Chicago - 10:00 AM - 11:00 AM
The Department of Biochemistry and Molecular Genetics Departmental Seminar Series presents:
Raul Mostoslavsky, MD, PhD
Associate Professor, Medicine
Harvard Medical School
The Massachusetts General Hospital
In recent years, chromatin regulators have emerged as key modulators in cancer. These factors could work as both tumor suppressors and oncogenes, providing plasticity to cancer cells as they adapt to overcome the host responses. As Otto Warburg described decades ago, cancer cells exhibit glycolytic metabolism, where pyruvate, instead of contributing to ATP production in the mitochondria, is converted to lactate even under normoxia conditions. Little is known whether chromatin plays a role in carbohydrate flux. Recently, we discovered that the mammalian histone deacetylase SIRT6 is a key chromatin factor modulating glucose metabolism. At the cellular level, SIRT6 inactivation leads to increased cellular glucose uptake, higher lactate production and decreased mitochondrial activity. Our results indicate that SIRT6 directly regulates expression of several key glycolytic and ribosomal genes, co-repressing Hif1 and Myc, and acting as a histone H3 lysine9 (H3K9) and lysine 56 (H3K56) deacetylase to inhibit expression of these genes. In this context, SIRT6 functions as a robust tumor suppressor in colon cancer by inhibiting the Warburg effect (Zhong et al, 2010; Sebastian et al., 2012). Strikingly, we determined in new studies that such glycolytic switch provides an advantage even at the early initiating cancer stem cells stage. In addition, we found SIRT6 to act as a robust tumor suppressor in the context of pancreatic cancer.
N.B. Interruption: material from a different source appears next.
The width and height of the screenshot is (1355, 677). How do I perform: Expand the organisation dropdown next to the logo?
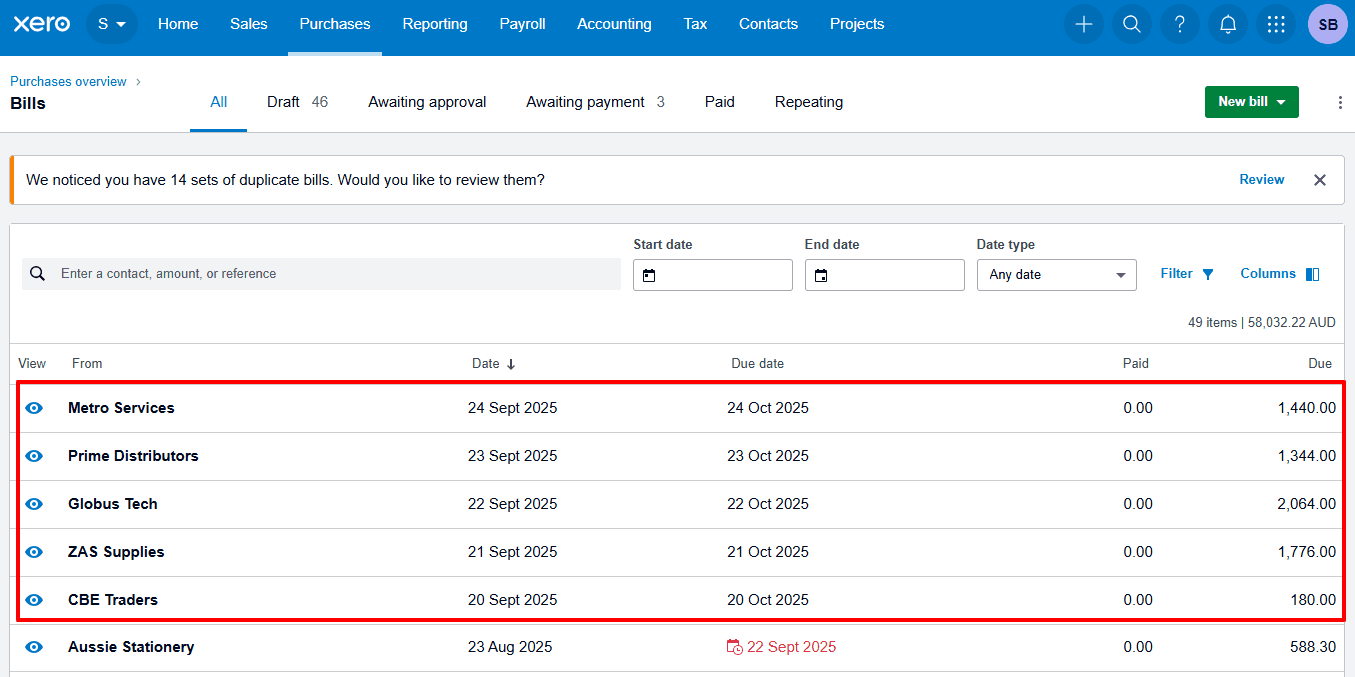(112, 24)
However, in this case, SIRT6 did not influence metabolism, but rather silenced expression of the developmental gene Lin28b, in this way protecting against aggressive undifferentiated pancreatic adenocarcinoma. Our studies highlight the important role epigenetic factors, such as SIRT6, play in protecting against tumor progression by inhibiting adaptive responses in transformed cells.